Exercise description: Could you set down the data below word for word, keeping every line and its order unchanged?

Records provided:

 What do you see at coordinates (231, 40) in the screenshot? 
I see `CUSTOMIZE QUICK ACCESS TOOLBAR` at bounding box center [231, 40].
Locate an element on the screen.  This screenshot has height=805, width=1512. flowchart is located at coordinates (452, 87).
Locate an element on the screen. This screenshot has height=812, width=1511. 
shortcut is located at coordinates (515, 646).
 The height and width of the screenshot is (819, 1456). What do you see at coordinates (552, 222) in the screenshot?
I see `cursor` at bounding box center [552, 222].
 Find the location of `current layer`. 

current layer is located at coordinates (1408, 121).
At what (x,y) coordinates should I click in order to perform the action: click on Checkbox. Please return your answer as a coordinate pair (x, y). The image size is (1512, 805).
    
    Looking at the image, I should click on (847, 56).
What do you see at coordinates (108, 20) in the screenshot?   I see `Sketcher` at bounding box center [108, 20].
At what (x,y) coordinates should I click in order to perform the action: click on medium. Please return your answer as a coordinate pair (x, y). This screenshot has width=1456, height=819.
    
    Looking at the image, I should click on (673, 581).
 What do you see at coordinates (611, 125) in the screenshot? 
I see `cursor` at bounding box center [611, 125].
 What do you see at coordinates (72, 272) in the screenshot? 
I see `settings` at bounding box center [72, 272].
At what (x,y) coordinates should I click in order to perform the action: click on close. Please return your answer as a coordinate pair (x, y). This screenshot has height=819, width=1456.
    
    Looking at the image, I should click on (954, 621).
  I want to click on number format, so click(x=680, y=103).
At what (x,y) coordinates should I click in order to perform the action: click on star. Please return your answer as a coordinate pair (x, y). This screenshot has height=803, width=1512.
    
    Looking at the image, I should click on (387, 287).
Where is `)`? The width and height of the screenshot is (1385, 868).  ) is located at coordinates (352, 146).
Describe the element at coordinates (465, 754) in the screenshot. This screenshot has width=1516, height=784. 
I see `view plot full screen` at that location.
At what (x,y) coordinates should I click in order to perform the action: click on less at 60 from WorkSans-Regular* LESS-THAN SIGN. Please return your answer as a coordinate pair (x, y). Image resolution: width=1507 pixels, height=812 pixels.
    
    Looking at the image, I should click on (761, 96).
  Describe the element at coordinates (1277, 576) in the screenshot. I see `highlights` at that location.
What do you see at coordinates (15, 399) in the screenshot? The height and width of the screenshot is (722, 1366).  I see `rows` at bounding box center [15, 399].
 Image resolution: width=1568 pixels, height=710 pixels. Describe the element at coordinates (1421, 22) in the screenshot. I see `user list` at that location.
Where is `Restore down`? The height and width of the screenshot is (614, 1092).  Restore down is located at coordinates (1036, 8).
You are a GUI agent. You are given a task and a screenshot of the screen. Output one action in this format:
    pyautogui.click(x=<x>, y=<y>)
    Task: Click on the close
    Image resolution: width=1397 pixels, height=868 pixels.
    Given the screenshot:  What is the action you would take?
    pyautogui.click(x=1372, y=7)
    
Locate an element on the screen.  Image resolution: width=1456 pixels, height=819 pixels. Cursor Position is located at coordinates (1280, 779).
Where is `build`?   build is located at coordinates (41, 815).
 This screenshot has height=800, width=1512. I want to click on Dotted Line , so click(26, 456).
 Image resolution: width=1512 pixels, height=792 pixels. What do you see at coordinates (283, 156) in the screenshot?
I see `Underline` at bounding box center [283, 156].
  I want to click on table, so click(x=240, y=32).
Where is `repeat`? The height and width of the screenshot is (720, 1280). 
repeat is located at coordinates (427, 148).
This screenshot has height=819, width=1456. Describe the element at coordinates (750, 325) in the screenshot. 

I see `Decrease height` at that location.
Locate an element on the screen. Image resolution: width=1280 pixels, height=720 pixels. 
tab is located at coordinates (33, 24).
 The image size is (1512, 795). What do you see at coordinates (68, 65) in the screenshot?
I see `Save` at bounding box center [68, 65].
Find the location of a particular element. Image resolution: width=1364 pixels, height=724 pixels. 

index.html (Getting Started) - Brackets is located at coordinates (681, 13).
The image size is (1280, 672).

Response:
 What do you see at coordinates (231, 40) in the screenshot? 
I see `CUSTOMIZE QUICK ACCESS TOOLBAR` at bounding box center [231, 40].
Locate an element on the screen.  This screenshot has height=805, width=1512. flowchart is located at coordinates (452, 87).
Locate an element on the screen. This screenshot has height=812, width=1511. 
shortcut is located at coordinates (515, 646).
 The height and width of the screenshot is (819, 1456). What do you see at coordinates (552, 222) in the screenshot?
I see `cursor` at bounding box center [552, 222].
 Find the location of `current layer`. 

current layer is located at coordinates (1408, 121).
At what (x,y) coordinates should I click in order to perform the action: click on Checkbox. Please return your answer as a coordinate pair (x, y). The image size is (1512, 805).
    
    Looking at the image, I should click on (847, 56).
What do you see at coordinates (108, 20) in the screenshot?   I see `Sketcher` at bounding box center [108, 20].
At what (x,y) coordinates should I click in order to perform the action: click on medium. Please return your answer as a coordinate pair (x, y). This screenshot has width=1456, height=819.
    
    Looking at the image, I should click on (673, 581).
 What do you see at coordinates (611, 125) in the screenshot? 
I see `cursor` at bounding box center [611, 125].
 What do you see at coordinates (72, 272) in the screenshot? 
I see `settings` at bounding box center [72, 272].
At what (x,y) coordinates should I click in order to perform the action: click on close. Please return your answer as a coordinate pair (x, y). This screenshot has height=819, width=1456.
    
    Looking at the image, I should click on (954, 621).
  I want to click on number format, so click(x=680, y=103).
At what (x,y) coordinates should I click in order to perform the action: click on star. Please return your answer as a coordinate pair (x, y). This screenshot has height=803, width=1512.
    
    Looking at the image, I should click on (387, 287).
Where is `)`? The width and height of the screenshot is (1385, 868).  ) is located at coordinates (352, 146).
Describe the element at coordinates (465, 754) in the screenshot. This screenshot has width=1516, height=784. 
I see `view plot full screen` at that location.
At what (x,y) coordinates should I click in order to perform the action: click on less at 60 from WorkSans-Regular* LESS-THAN SIGN. Please return your answer as a coordinate pair (x, y). Image resolution: width=1507 pixels, height=812 pixels.
    
    Looking at the image, I should click on (761, 96).
  Describe the element at coordinates (1277, 576) in the screenshot. I see `highlights` at that location.
What do you see at coordinates (15, 399) in the screenshot? The height and width of the screenshot is (722, 1366).  I see `rows` at bounding box center [15, 399].
 Image resolution: width=1568 pixels, height=710 pixels. Describe the element at coordinates (1421, 22) in the screenshot. I see `user list` at that location.
Where is `Restore down`? The height and width of the screenshot is (614, 1092).  Restore down is located at coordinates (1036, 8).
You are a GUI agent. You are given a task and a screenshot of the screen. Output one action in this format:
    pyautogui.click(x=<x>, y=<y>)
    Task: Click on the close
    Image resolution: width=1397 pixels, height=868 pixels.
    Given the screenshot:  What is the action you would take?
    pyautogui.click(x=1372, y=7)
    
Locate an element on the screen.  Image resolution: width=1456 pixels, height=819 pixels. Cursor Position is located at coordinates (1280, 779).
Where is `build`?   build is located at coordinates (41, 815).
 This screenshot has height=800, width=1512. I want to click on Dotted Line , so click(26, 456).
 Image resolution: width=1512 pixels, height=792 pixels. What do you see at coordinates (283, 156) in the screenshot?
I see `Underline` at bounding box center [283, 156].
  I want to click on table, so click(x=240, y=32).
Where is `repeat`? The height and width of the screenshot is (720, 1280). 
repeat is located at coordinates (427, 148).
This screenshot has height=819, width=1456. Describe the element at coordinates (750, 325) in the screenshot. 

I see `Decrease height` at that location.
Locate an element on the screen. Image resolution: width=1280 pixels, height=720 pixels. 
tab is located at coordinates (33, 24).
 The image size is (1512, 795). What do you see at coordinates (68, 65) in the screenshot?
I see `Save` at bounding box center [68, 65].
Find the location of a particular element. Image resolution: width=1364 pixels, height=724 pixels. 

index.html (Getting Started) - Brackets is located at coordinates (681, 13).
The image size is (1280, 672).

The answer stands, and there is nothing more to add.